Stored data entries:
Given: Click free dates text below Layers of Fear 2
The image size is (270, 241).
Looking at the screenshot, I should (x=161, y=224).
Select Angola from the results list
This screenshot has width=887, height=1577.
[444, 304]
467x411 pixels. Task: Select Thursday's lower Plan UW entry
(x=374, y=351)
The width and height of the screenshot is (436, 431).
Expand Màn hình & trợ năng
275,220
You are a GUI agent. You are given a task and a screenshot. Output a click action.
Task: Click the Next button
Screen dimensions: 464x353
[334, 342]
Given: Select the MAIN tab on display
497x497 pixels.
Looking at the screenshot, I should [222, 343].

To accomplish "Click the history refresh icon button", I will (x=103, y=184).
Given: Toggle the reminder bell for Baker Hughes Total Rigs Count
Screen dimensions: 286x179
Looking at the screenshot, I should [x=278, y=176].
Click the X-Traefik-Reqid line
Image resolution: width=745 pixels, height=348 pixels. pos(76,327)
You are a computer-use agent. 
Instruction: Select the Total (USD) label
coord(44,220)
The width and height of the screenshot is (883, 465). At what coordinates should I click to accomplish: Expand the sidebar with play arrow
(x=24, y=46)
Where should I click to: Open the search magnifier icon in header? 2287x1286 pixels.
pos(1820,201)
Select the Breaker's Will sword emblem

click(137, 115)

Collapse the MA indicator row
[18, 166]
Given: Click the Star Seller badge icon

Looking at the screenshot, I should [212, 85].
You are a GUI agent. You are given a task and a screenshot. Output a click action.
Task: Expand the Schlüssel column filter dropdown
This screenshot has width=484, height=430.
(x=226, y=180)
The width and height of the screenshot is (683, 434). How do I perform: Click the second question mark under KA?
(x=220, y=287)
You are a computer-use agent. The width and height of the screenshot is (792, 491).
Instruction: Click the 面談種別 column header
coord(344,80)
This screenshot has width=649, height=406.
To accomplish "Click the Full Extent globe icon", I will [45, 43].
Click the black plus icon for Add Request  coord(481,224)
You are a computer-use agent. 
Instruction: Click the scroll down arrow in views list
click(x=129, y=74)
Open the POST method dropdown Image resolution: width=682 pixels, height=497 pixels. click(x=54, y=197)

To do. Filter the entries and copy each line with "button".

Response to the task.
Task: Click the Next button
To accomplish "Click the history refresh icon button", I will (x=103, y=184).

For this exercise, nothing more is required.